Ein wahrer Glücksfall für das Oberurseler Literaturleben begann im Jahre 1954, als der eigenwillige, Verleger der „Eremiten-Presse“ Victor Otto Stomps aus Geld- und Platzmangel seine Verlagsdruckerei von Frankfurt nach Stierstadt verlegte: Ein mittelprächtiger Schuppen am Bahndamm wurde zu seiner „Eremitage im Taunus“, zu seinem „Schloss Sanssouris“. Victor Otto Stomps (1897-1970), genannt VauO, genannt St. Mops oder Weißer Rabe, war ein Verleger der besonderen Art. Zum einen legte er großen Wert auf die bibliophile Gestaltung seiner Bücher, die sich durch besondere Druckverfahren, außergewöhnliche Papiermaterialien und Formate auszeichneten. Zum anderen verstand er sich als Geburtshelfer für junge, noch unbekannte Autoren. Sein Verlag bot angehenden Schriftstellern wie Christoph Meckel, Gabriele Wohmann, Johannes Bobrowski oder Christa Reinig eine lehrreiche Spielwiese. Seine Leidenschaft für das Büchermachen, sein unkonventionelles Arbeitsethos, sein Händchen für die angehenden Stars der deutschen Literaturbühne, seine Persönlichkeit und seine Lebensweise bildeten eine so konsequente Einheit, dass Stomps schon zu Lebzeiten Kultstatus erhielt. Nur als Dichter selbst konnte er sich nie so richtig etablieren, wenngleich ihm auch gerade in Stierstadt einige bemerkenswerte Texte, wie die „Fabel vom Bahndamm“ oder die poetische Biographie „Gelechter“ gelangen.
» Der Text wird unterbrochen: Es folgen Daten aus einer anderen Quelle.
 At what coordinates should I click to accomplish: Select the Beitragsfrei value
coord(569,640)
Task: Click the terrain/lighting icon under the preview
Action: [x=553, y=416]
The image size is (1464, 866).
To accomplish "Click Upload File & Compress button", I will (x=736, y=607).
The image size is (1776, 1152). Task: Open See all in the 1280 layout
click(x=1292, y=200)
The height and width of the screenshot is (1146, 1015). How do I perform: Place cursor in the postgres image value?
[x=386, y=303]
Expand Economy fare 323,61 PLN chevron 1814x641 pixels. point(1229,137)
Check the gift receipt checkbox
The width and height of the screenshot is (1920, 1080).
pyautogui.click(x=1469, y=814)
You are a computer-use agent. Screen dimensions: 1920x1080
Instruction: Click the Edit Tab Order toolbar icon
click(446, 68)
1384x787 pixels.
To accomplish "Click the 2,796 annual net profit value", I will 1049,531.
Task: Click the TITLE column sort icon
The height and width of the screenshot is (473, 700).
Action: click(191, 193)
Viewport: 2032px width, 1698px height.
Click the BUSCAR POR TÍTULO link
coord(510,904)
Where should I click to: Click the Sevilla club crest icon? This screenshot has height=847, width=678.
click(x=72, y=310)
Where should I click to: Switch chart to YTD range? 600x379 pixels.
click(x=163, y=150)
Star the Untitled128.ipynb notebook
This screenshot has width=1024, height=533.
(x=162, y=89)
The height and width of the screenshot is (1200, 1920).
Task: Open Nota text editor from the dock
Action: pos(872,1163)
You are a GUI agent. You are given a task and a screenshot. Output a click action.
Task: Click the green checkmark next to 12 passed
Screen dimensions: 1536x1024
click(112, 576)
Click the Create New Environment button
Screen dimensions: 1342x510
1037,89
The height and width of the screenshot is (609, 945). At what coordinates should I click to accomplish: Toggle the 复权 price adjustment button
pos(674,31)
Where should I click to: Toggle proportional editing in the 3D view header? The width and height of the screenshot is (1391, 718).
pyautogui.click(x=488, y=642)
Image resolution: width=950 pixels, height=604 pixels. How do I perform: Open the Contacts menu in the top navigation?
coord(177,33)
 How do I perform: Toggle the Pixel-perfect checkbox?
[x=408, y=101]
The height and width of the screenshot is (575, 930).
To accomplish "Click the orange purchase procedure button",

Und schließlich ist da noch der Kolumnist, Buchautor, Satiriker und ehemalige Titanic-Chefredakteur Hans Zippert, der seit Ende der 80er Jahre in Oberursel lebt. Aus seiner einsamen Poeten-Kammer unter dem Dach blickt er einerseits auf die Wälder und Hügel des Taunus, andererseits auf die Dächer und Straßen Oberursels – und auf die von Ferne lockende Silhouette Frankfurts. Kein Wunder, dass sein Text „Schöne neue Heimat“ in der Anthologie „Öde Orte“ ein launiges, amüsantes Bild seiner Wahlheimat Oberursel zeichnet.